PROBLEM TO SOLVE: Set down, word for word, the stretch of lines below from the line containing "You are a GUI" through the line containing "pyautogui.click(x=38, y=107)". Leave the pictures out of your answer.

-------- INFORMATION PROVIDED --------

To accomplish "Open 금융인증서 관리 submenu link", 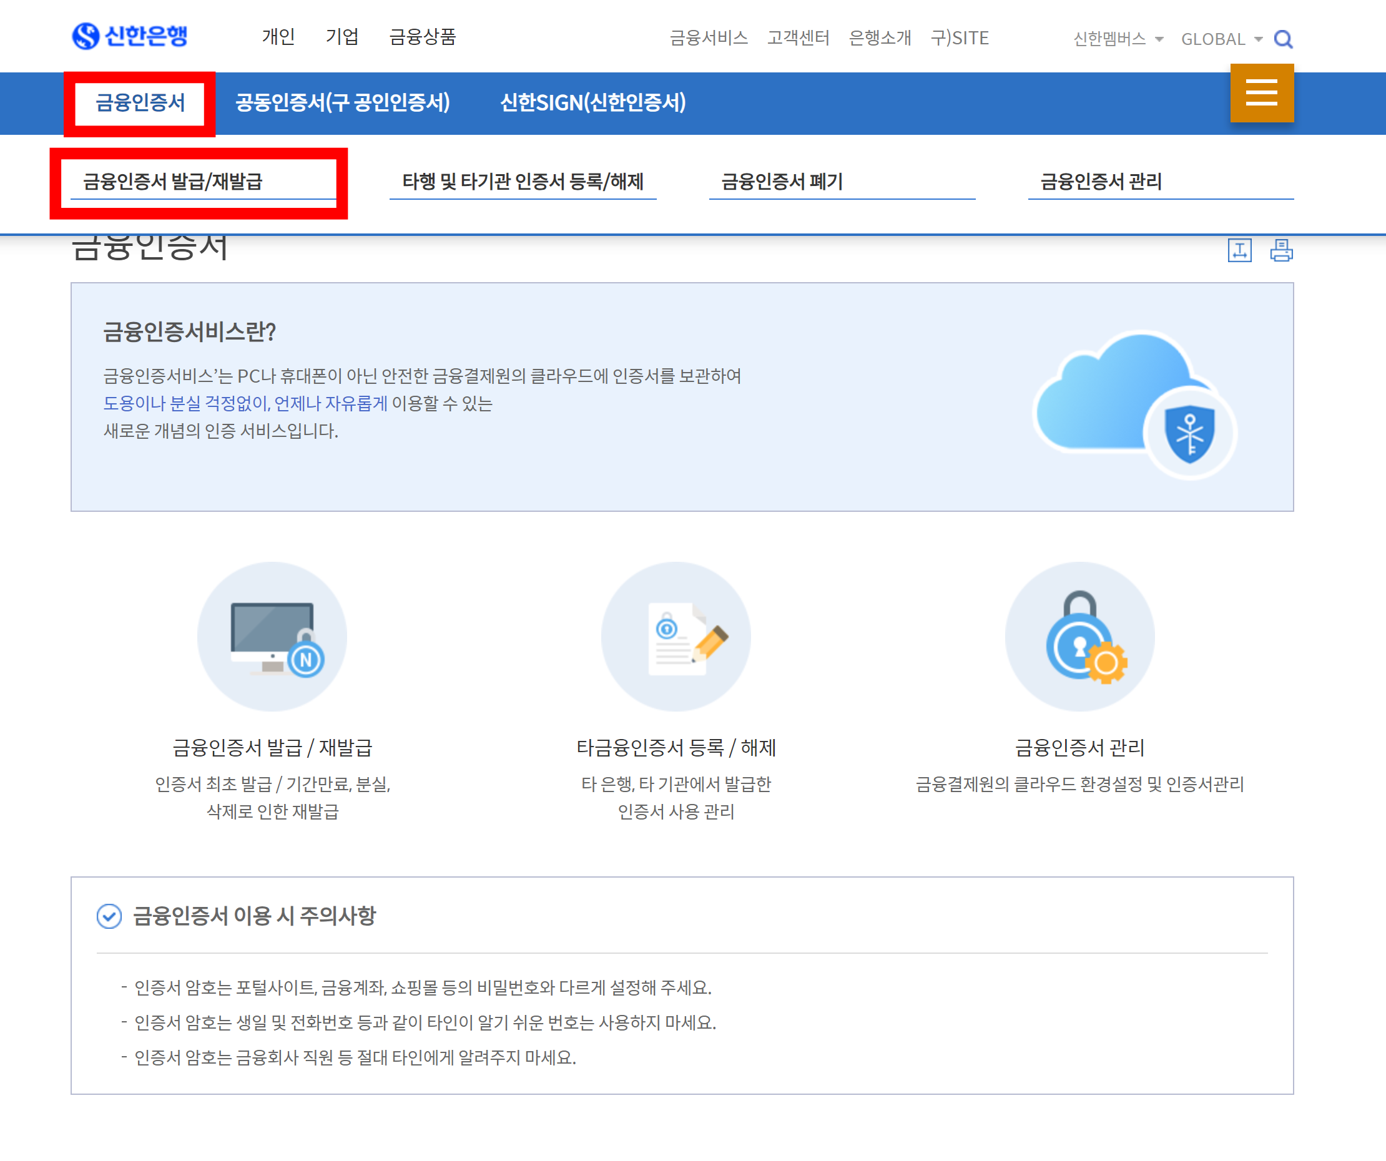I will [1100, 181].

--------
-------- INFORMATION PROVIDED --------

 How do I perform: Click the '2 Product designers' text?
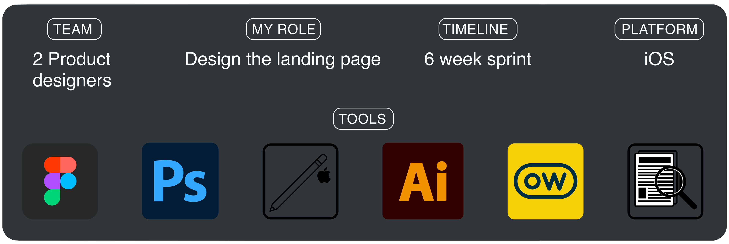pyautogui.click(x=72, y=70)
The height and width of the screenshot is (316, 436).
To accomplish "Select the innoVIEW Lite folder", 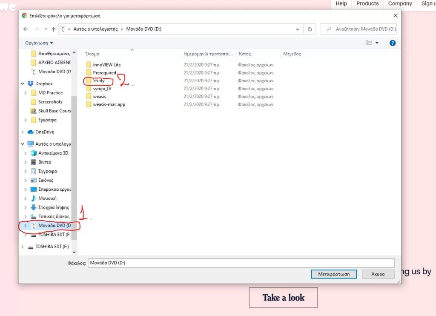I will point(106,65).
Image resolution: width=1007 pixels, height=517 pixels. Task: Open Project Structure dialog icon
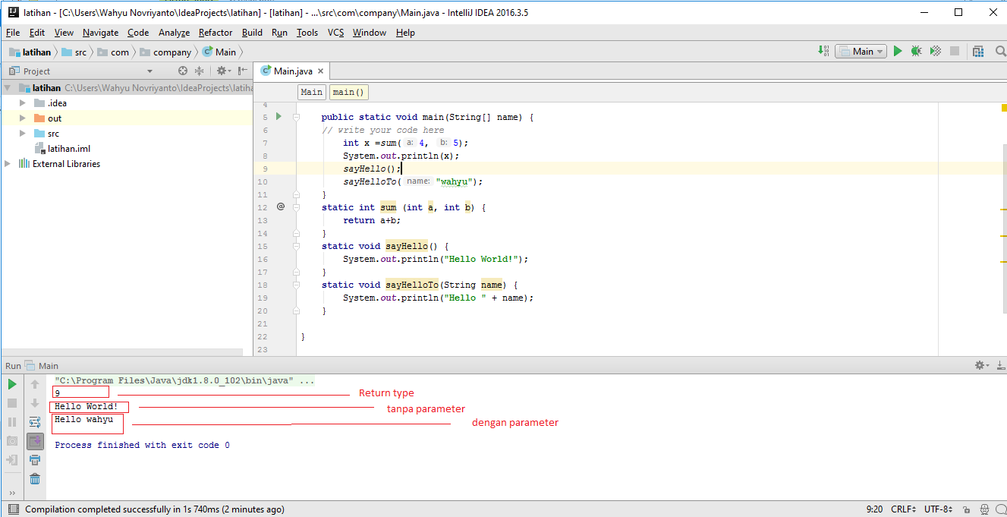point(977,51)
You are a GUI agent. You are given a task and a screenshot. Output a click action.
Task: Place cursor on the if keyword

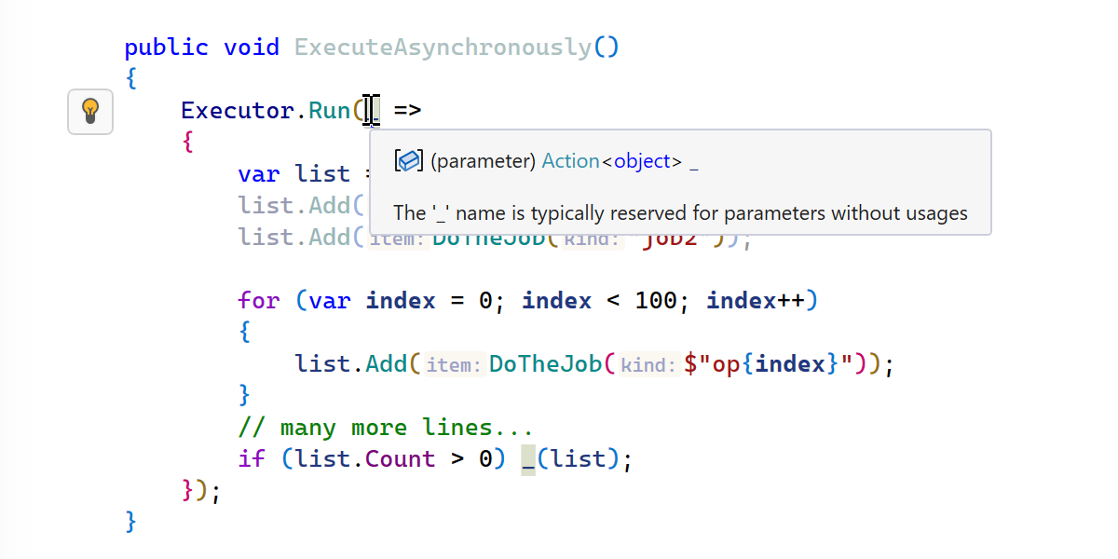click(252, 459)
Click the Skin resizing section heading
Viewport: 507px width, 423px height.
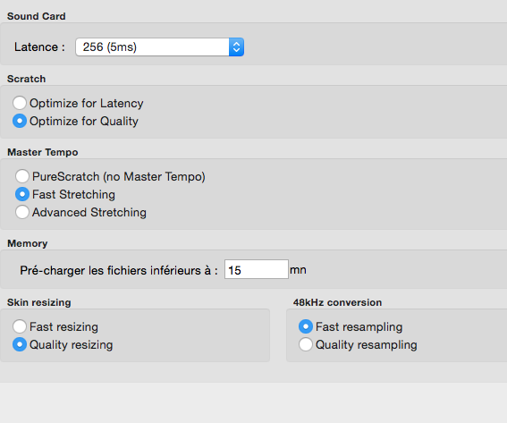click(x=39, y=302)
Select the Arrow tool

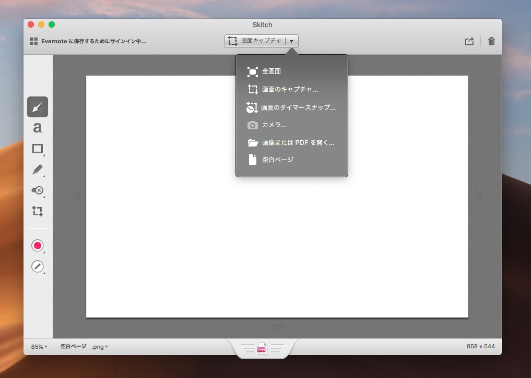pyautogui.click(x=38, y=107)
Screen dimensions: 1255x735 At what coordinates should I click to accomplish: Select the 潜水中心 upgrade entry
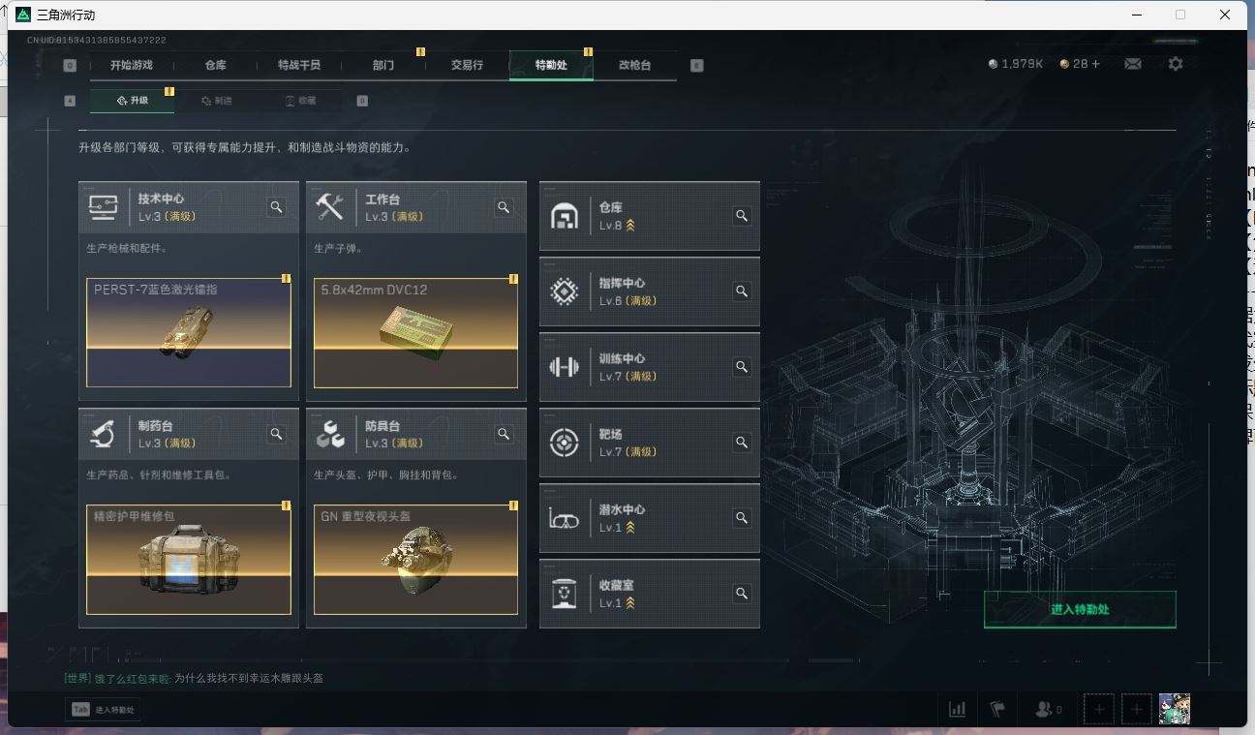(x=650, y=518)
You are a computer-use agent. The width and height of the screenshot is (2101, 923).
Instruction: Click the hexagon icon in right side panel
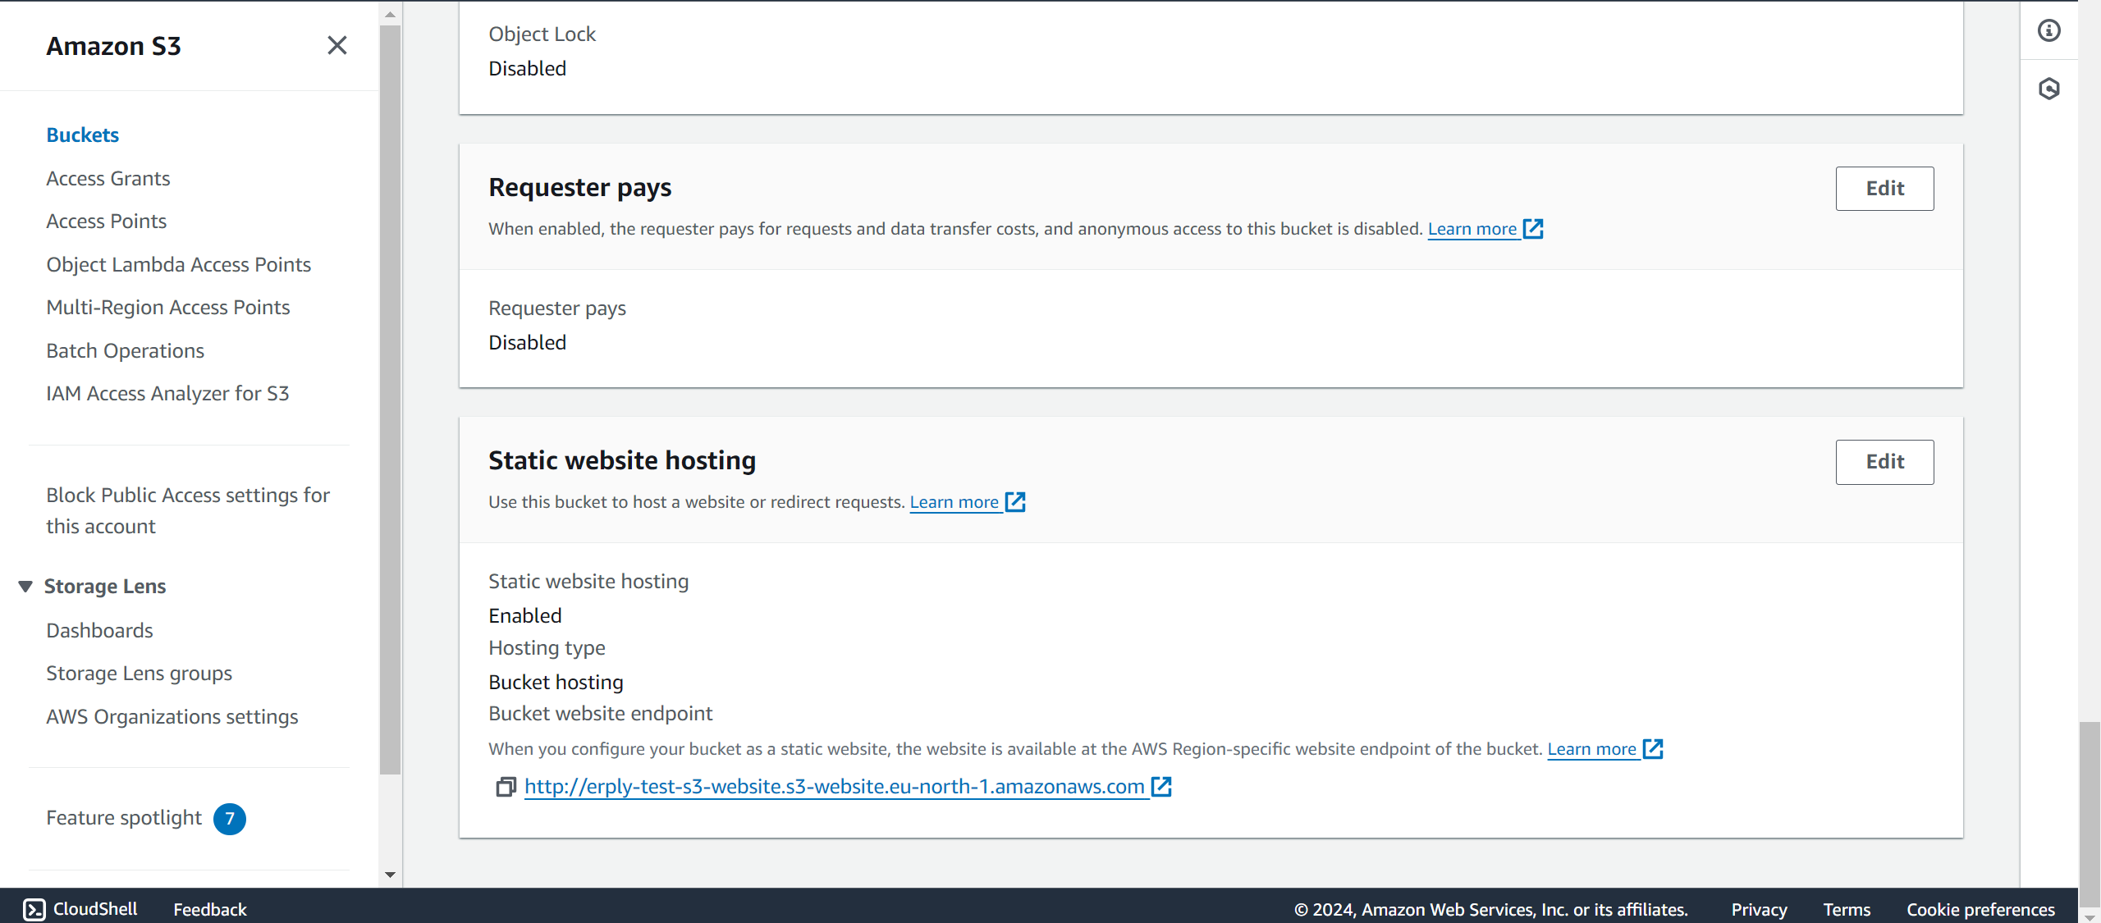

--------

WRITTEN SOLUTION:
You are a GUI agent. You are given a task and a screenshot. Output a click action.
Task: Place cursor on the if keyword

click(252, 459)
Click the Skin resizing section heading
Viewport: 507px width, 423px height.
click(x=39, y=302)
Select the Arrow tool

pyautogui.click(x=38, y=107)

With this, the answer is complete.